Besides, in saloons I saw reporters, editors, lawyers, judges,
whose names and faces I knew. They put the seal of social
approval on the saloon. They verified my own feeling of
fascination in the saloon. They, too, must have found there that
something different, that something beyond, which I sensed and
groped after. What it was, I did not know; yet there it must be,
for there men focused like buzzing flies about a honey pot. I had
no sorrows, and the world was very bright, so I could not guess
that what these men sought was forgetfulness of jaded toil and
stale grief.
Not that I drank at that time. From ten to fifteen I rarely
tasted liquor, but I was intimately in contact with drinkers and
drinking places. The only reason I did not drink was because I
didn't like the stuff. As the time passed, I worked as boy-helper
on an ice-wagon, set up pins in a bowling alley with a saloon
attached, and swept out saloons at Sunday picnic grounds.
Big jovial Josie Harper ran a road house at Telegraph Avenue and
Thirty-ninth Street. Here for a year I delivered an evening
paper, until my route was changed to the water-front and
tenderloin of Oakland. The first month, when I collected Josie
Harper's bill, she poured me a glass of wine. I was ashamed to
refuse, so I drank it. But after that I watched the chance when
she wasn't around so as to collect from her barkeeper.
The first day I worked in the bowling alley, the barkeeper,
according to custom, called us boys up to have a drink after we
had been setting up pins for several hours. The others asked for
beer. I said I'd take ginger ale. The boys snickered, and I
noticed the barkeeper favoured me with a strange, searching
scrutiny. Nevertheless, he opened a bottle of ginger ale.
Afterward, back in the alleys, in the pauses between games, the
boys enlightened me. I had offended the barkeeper. A bottle of
ginger ale cost the saloon ever so much more than a glass of steam
beer; and it was up to me, if I wanted to hold my job, to drink
beer. Besides, beer was food. I could work better on it. There
was no food in ginger ale. After that, when I couldn't sneak out
of it, I drank beer and wondered what men found in it that was so
good. I was always aware that I was missing something.

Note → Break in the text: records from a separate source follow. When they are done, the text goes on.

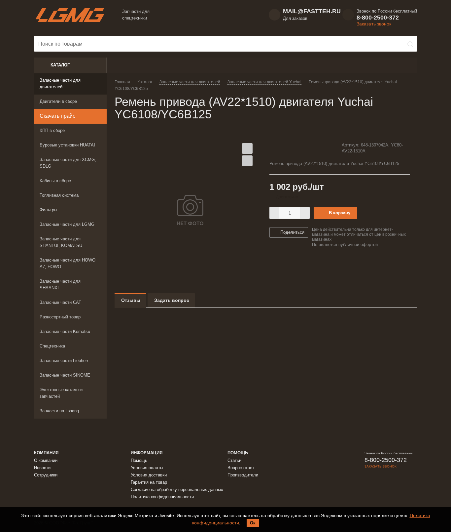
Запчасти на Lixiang (59, 410)
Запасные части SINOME (65, 375)
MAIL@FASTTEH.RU (312, 11)
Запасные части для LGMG (67, 224)
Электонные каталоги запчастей (61, 393)
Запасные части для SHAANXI (60, 284)
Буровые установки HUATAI (67, 145)
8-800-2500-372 (378, 17)
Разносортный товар (60, 316)
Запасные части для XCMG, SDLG (68, 163)
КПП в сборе (52, 130)
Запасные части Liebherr (64, 360)
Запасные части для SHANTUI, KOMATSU (61, 242)
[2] (279, 148)
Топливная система (59, 195)
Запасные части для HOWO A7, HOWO (67, 263)
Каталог (60, 64)
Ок (253, 522)
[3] (285, 148)
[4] (291, 148)
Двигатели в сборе (58, 101)
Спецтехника (52, 346)
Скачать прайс (57, 116)
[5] (298, 148)
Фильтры (48, 209)
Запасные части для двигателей (60, 83)
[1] (272, 148)
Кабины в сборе (55, 180)
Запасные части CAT (60, 302)
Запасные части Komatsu (65, 331)
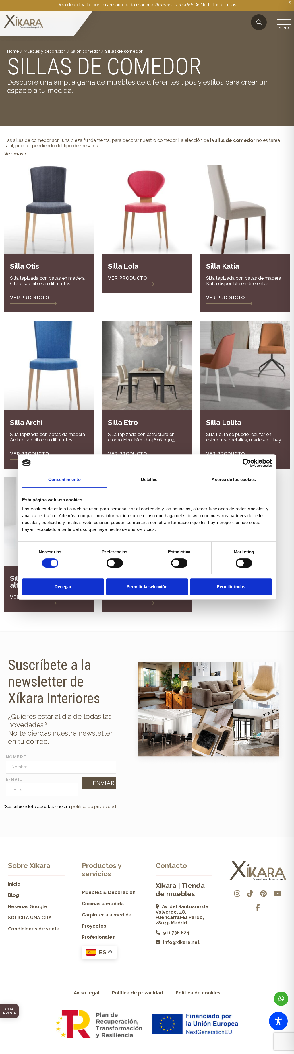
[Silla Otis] (49, 209)
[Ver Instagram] (237, 893)
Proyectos (94, 926)
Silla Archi (26, 422)
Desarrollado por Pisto (270, 1052)
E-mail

What I really liked in those days was candy. For five cents I
could buy five "cannon-balls"--big lumps of the most delicious
lastingness. I could chew and worry a single one for an hour.
Then there was a Mexican who sold big slabs of brown chewing taffy
for five cents each. It required a quarter of a day properly to
absorb one of them. And many a day I made my entire lunch off one
of those slabs. In truth, I found food there, but not in beer.